Systematic diagnosis guide for the five most common production bottlenecks:

Symptom First Check Second Check Likely Fix
High CPU, low throughput perf top — which functions? Flame graph — hot path Algorithmic optimization or SIMD
Low CPU, high latency bpftrace off-CPU analysis strace — which syscall blocks?
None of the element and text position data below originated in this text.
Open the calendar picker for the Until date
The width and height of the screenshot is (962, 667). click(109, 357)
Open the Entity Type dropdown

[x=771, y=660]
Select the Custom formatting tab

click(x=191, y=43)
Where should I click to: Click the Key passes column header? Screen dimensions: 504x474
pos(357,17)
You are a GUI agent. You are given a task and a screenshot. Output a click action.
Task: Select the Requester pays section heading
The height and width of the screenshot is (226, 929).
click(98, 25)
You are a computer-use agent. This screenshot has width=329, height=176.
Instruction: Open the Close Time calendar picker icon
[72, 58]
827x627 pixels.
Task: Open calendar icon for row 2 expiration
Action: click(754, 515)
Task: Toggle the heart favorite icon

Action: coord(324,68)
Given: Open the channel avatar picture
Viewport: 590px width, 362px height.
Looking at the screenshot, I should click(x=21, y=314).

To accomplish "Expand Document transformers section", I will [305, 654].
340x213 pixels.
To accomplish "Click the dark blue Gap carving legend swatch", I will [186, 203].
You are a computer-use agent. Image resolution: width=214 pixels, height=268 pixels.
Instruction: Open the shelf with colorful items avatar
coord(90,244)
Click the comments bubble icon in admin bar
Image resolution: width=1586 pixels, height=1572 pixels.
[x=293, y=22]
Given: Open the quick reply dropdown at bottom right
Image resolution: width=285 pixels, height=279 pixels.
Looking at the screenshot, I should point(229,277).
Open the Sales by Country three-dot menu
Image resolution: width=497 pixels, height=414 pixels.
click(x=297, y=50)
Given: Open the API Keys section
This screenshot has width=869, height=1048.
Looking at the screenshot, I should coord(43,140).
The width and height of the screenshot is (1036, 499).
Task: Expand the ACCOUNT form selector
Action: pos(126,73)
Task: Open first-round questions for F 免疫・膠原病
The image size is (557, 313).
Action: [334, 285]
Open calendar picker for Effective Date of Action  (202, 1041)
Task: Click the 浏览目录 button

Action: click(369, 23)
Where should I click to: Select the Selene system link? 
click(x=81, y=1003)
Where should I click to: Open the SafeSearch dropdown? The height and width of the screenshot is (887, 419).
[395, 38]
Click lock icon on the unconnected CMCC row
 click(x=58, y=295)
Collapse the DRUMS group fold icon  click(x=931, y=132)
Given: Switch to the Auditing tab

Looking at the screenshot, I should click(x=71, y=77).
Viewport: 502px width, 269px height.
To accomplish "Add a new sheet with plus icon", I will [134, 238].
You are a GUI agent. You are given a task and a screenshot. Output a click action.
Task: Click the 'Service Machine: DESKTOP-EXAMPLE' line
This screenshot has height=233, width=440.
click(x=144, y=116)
Reduce lock contention or I/O
Memory grows unbounded valgrind massif or heaptrack /proc/<pid>/smaps Fix memory leak or tune allocator
Network throughput plateau sar -n DEV 1 — % util ethtool -S — ring drops Increase ring buffers, RSS, or DPDK
Disk I/O saturation iostat -xz 1%util=100 blktrace — queue depth Async I/O, larger block size, NVMe

Tools Reference Card

Category Tool Key Command Output
CPU profiling perf record perf record -F 99 -ag -- cmd Sampling profile
CPU profiling perf top perf top -g Live function view
CPU profiling flamegraph Script pipeline SVG flame graph
Tracing bpftrace bpftrace -e 'kprobe:...' Aggregated stats
Tracing ftrace echo function > current_tracer Function call log
Memory valgrind valgrind --tool=massif Heap timeline
Memory perf mem perf mem record/report Memory access stats
Network iperf3 iperf3 -c host -P 4 Throughput
Network ss ss -ntp Socket states
Disk iostat iostat -xz 1 I/O utilization
Disk blktrace blktrace /dev/sda Block-level trace
Benchmarking wrk wrk -t 8 -c 200 -d 30s url HTTP throughput
Benchmarking fio fio --name=test --rw=randread Storage benchmark

Success Criteria Summary

Phase Key Checkpoints
Phase 1 Generated flame graph for a real process; reproduced all four microbenchmark effects with measured numbers
Phase 2 Applied USE method to diagnose a contrived problem in <15 min; read Systems Performance cover to cover
Phase 3 Instrumented a production service with bpftrace; scaled a server from 100K to 1M RPS
Phase 4 Built a DPDK-based packet forwarder; measured sub-10µs P99 latency on an isolated core; achieved PGO improvement

The core insight of performance engineering: measure first, hypothesize second, optimize third, measure again. Intuition is almost always wrong about where the bottleneck actually lives.